#### DATA PROVIDED
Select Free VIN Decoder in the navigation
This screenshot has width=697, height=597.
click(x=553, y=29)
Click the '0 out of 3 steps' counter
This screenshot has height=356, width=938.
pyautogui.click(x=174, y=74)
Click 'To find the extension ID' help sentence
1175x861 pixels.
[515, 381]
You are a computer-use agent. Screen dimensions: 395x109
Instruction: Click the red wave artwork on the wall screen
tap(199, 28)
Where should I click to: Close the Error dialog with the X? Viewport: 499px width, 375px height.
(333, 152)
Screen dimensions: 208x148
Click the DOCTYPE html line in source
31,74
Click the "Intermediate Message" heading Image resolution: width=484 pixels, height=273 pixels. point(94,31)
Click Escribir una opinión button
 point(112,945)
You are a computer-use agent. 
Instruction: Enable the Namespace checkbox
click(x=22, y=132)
########
### [WHAT TO DO]
Your reply should consist only of the lines from the one containing "This screenshot has width=697, height=597." through the last line of the records, each reproduced exactly.

### [THE ANSWER]
This screenshot has width=697, height=597.
click(x=553, y=29)
Click the '0 out of 3 steps' counter
This screenshot has height=356, width=938.
pyautogui.click(x=174, y=74)
Click 'To find the extension ID' help sentence
1175x861 pixels.
[515, 381]
You are a computer-use agent. Screen dimensions: 395x109
Instruction: Click the red wave artwork on the wall screen
tap(199, 28)
Where should I click to: Close the Error dialog with the X? Viewport: 499px width, 375px height.
(333, 152)
Screen dimensions: 208x148
Click the DOCTYPE html line in source
31,74
Click the "Intermediate Message" heading Image resolution: width=484 pixels, height=273 pixels. point(94,31)
Click Escribir una opinión button
 point(112,945)
You are a computer-use agent. 
Instruction: Enable the Namespace checkbox
click(x=22, y=132)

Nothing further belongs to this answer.